(Stored records)
================================

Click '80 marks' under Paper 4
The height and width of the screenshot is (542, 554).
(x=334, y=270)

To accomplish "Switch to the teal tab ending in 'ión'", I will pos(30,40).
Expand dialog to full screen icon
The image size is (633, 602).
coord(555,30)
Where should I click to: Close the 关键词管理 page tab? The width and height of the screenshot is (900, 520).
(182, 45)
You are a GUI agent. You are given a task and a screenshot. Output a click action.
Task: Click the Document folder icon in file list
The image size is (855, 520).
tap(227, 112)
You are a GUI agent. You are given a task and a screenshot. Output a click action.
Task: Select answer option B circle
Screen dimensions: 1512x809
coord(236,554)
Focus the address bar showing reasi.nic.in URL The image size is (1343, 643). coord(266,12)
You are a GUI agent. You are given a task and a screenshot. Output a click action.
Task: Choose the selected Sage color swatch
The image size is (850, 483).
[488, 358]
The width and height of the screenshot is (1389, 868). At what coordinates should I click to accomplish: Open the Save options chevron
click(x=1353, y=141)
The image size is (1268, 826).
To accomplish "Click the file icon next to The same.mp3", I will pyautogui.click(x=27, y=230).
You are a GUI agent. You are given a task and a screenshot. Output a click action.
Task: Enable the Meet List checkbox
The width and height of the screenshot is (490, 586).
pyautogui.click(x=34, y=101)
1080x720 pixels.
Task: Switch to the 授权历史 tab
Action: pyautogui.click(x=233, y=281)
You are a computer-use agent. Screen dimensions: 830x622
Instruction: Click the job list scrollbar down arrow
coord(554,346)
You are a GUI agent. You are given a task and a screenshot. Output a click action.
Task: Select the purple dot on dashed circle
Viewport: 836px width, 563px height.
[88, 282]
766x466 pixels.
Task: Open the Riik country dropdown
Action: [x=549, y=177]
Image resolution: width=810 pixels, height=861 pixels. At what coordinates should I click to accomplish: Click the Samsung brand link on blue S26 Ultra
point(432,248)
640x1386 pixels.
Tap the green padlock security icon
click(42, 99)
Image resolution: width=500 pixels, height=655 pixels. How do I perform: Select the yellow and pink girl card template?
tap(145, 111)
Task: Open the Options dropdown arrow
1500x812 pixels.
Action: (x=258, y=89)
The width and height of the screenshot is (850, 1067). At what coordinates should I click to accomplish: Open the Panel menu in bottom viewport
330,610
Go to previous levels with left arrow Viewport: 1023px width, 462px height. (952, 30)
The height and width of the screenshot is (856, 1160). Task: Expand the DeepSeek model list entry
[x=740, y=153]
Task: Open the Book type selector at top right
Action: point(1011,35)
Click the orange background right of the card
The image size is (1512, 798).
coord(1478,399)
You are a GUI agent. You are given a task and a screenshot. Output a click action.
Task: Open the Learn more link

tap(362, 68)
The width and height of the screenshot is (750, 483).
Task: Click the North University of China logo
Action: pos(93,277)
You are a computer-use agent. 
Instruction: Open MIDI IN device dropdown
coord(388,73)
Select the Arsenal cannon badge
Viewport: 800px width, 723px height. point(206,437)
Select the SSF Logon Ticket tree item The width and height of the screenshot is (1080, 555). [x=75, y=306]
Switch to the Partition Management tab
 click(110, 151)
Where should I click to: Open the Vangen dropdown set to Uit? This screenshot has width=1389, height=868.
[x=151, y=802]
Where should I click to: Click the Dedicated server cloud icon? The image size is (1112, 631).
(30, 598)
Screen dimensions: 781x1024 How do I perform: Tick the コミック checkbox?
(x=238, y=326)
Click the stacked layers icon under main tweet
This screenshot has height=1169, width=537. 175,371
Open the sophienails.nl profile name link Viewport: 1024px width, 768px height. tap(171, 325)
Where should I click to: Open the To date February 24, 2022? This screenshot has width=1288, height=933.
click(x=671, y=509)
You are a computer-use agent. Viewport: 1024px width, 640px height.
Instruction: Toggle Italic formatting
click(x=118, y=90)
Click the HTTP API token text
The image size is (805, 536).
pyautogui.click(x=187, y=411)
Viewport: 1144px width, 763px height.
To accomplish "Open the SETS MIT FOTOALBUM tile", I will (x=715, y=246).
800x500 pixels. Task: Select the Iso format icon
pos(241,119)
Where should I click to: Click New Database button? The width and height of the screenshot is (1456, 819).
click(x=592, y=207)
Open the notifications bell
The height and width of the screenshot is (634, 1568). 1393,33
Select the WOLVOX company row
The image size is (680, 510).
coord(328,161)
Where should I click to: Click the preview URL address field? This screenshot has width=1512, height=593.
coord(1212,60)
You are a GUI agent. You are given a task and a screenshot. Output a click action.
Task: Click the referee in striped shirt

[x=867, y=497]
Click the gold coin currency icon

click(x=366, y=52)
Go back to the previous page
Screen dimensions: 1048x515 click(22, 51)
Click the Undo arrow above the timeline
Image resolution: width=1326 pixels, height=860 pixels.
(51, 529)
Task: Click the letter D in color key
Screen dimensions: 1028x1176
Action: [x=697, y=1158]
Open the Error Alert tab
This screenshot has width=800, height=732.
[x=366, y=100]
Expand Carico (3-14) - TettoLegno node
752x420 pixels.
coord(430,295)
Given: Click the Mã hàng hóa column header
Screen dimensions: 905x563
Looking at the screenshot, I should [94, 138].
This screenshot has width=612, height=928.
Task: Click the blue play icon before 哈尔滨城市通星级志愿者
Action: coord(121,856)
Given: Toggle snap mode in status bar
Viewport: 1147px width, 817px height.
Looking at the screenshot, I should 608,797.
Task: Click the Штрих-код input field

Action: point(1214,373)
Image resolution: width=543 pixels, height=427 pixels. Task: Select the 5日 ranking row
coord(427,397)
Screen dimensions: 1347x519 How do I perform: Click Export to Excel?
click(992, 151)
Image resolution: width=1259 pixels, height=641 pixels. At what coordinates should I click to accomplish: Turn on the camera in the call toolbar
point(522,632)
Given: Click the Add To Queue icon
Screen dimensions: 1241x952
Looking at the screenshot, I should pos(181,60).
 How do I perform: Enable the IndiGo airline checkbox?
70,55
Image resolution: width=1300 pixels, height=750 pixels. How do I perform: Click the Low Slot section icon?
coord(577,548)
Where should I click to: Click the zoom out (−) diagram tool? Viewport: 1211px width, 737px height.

================================

- **TASK OBJECTIVE**: An exact copy of every line above is what this asks for.

- **REPLY**:
Click '80 marks' under Paper 4
The height and width of the screenshot is (542, 554).
(x=334, y=270)

To accomplish "Switch to the teal tab ending in 'ión'", I will pos(30,40).
Expand dialog to full screen icon
The image size is (633, 602).
coord(555,30)
Where should I click to: Close the 关键词管理 page tab? The width and height of the screenshot is (900, 520).
(182, 45)
You are a GUI agent. You are given a task and a screenshot. Output a click action.
Task: Click the Document folder icon in file list
The image size is (855, 520).
tap(227, 112)
You are a GUI agent. You are given a task and a screenshot. Output a click action.
Task: Select answer option B circle
Screen dimensions: 1512x809
coord(236,554)
Focus the address bar showing reasi.nic.in URL The image size is (1343, 643). coord(266,12)
You are a GUI agent. You are given a task and a screenshot. Output a click action.
Task: Choose the selected Sage color swatch
The image size is (850, 483).
[488, 358]
The width and height of the screenshot is (1389, 868). At what coordinates should I click to accomplish: Open the Save options chevron
click(x=1353, y=141)
The image size is (1268, 826).
To accomplish "Click the file icon next to The same.mp3", I will pyautogui.click(x=27, y=230).
You are a GUI agent. You are given a task and a screenshot. Output a click action.
Task: Enable the Meet List checkbox
The width and height of the screenshot is (490, 586).
pyautogui.click(x=34, y=101)
1080x720 pixels.
Task: Switch to the 授权历史 tab
Action: pyautogui.click(x=233, y=281)
You are a computer-use agent. Screen dimensions: 830x622
Instruction: Click the job list scrollbar down arrow
coord(554,346)
You are a GUI agent. You are given a task and a screenshot. Output a click action.
Task: Select the purple dot on dashed circle
Viewport: 836px width, 563px height.
[88, 282]
766x466 pixels.
Task: Open the Riik country dropdown
Action: [x=549, y=177]
Image resolution: width=810 pixels, height=861 pixels. At what coordinates should I click to accomplish: Click the Samsung brand link on blue S26 Ultra
point(432,248)
640x1386 pixels.
Tap the green padlock security icon
click(42, 99)
Image resolution: width=500 pixels, height=655 pixels. How do I perform: Select the yellow and pink girl card template?
tap(145, 111)
Task: Open the Options dropdown arrow
1500x812 pixels.
Action: (x=258, y=89)
The width and height of the screenshot is (850, 1067). At what coordinates should I click to accomplish: Open the Panel menu in bottom viewport
330,610
Go to previous levels with left arrow Viewport: 1023px width, 462px height. (952, 30)
The height and width of the screenshot is (856, 1160). Task: Expand the DeepSeek model list entry
[x=740, y=153]
Task: Open the Book type selector at top right
Action: point(1011,35)
Click the orange background right of the card
The image size is (1512, 798).
coord(1478,399)
You are a GUI agent. You are given a task and a screenshot. Output a click action.
Task: Open the Learn more link

tap(362, 68)
The width and height of the screenshot is (750, 483).
Task: Click the North University of China logo
Action: pos(93,277)
You are a computer-use agent. 
Instruction: Open MIDI IN device dropdown
coord(388,73)
Select the Arsenal cannon badge
Viewport: 800px width, 723px height. point(206,437)
Select the SSF Logon Ticket tree item The width and height of the screenshot is (1080, 555). [x=75, y=306]
Switch to the Partition Management tab
 click(110, 151)
Where should I click to: Open the Vangen dropdown set to Uit? This screenshot has width=1389, height=868.
[x=151, y=802]
Where should I click to: Click the Dedicated server cloud icon? The image size is (1112, 631).
(30, 598)
Screen dimensions: 781x1024 How do I perform: Tick the コミック checkbox?
(x=238, y=326)
Click the stacked layers icon under main tweet
This screenshot has height=1169, width=537. 175,371
Open the sophienails.nl profile name link Viewport: 1024px width, 768px height. tap(171, 325)
Where should I click to: Open the To date February 24, 2022? This screenshot has width=1288, height=933.
click(x=671, y=509)
You are a computer-use agent. Viewport: 1024px width, 640px height.
Instruction: Toggle Italic formatting
click(x=118, y=90)
Click the HTTP API token text
The image size is (805, 536).
pyautogui.click(x=187, y=411)
Viewport: 1144px width, 763px height.
To accomplish "Open the SETS MIT FOTOALBUM tile", I will (x=715, y=246).
800x500 pixels. Task: Select the Iso format icon
pos(241,119)
Where should I click to: Click New Database button? The width and height of the screenshot is (1456, 819).
click(x=592, y=207)
Open the notifications bell
The height and width of the screenshot is (634, 1568). 1393,33
Select the WOLVOX company row
The image size is (680, 510).
coord(328,161)
Where should I click to: Click the preview URL address field? This screenshot has width=1512, height=593.
coord(1212,60)
You are a GUI agent. You are given a task and a screenshot. Output a click action.
Task: Click the referee in striped shirt

[x=867, y=497]
Click the gold coin currency icon

click(x=366, y=52)
Go back to the previous page
Screen dimensions: 1048x515 click(22, 51)
Click the Undo arrow above the timeline
Image resolution: width=1326 pixels, height=860 pixels.
(51, 529)
Task: Click the letter D in color key
Screen dimensions: 1028x1176
Action: [x=697, y=1158]
Open the Error Alert tab
This screenshot has width=800, height=732.
[x=366, y=100]
Expand Carico (3-14) - TettoLegno node
752x420 pixels.
coord(430,295)
Given: Click the Mã hàng hóa column header
Screen dimensions: 905x563
Looking at the screenshot, I should [94, 138].
This screenshot has width=612, height=928.
Task: Click the blue play icon before 哈尔滨城市通星级志愿者
Action: coord(121,856)
Given: Toggle snap mode in status bar
Viewport: 1147px width, 817px height.
Looking at the screenshot, I should 608,797.
Task: Click the Штрих-код input field

Action: point(1214,373)
Image resolution: width=543 pixels, height=427 pixels. Task: Select the 5日 ranking row
coord(427,397)
Screen dimensions: 1347x519 How do I perform: Click Export to Excel?
click(992, 151)
Image resolution: width=1259 pixels, height=641 pixels. At what coordinates should I click to accomplish: Turn on the camera in the call toolbar
point(522,632)
Given: Click the Add To Queue icon
Screen dimensions: 1241x952
Looking at the screenshot, I should pos(181,60).
 How do I perform: Enable the IndiGo airline checkbox?
70,55
Image resolution: width=1300 pixels, height=750 pixels. How do I perform: Click the Low Slot section icon?
coord(577,548)
Where should I click to: Click the zoom out (−) diagram tool? Viewport: 1211px width, 737px height.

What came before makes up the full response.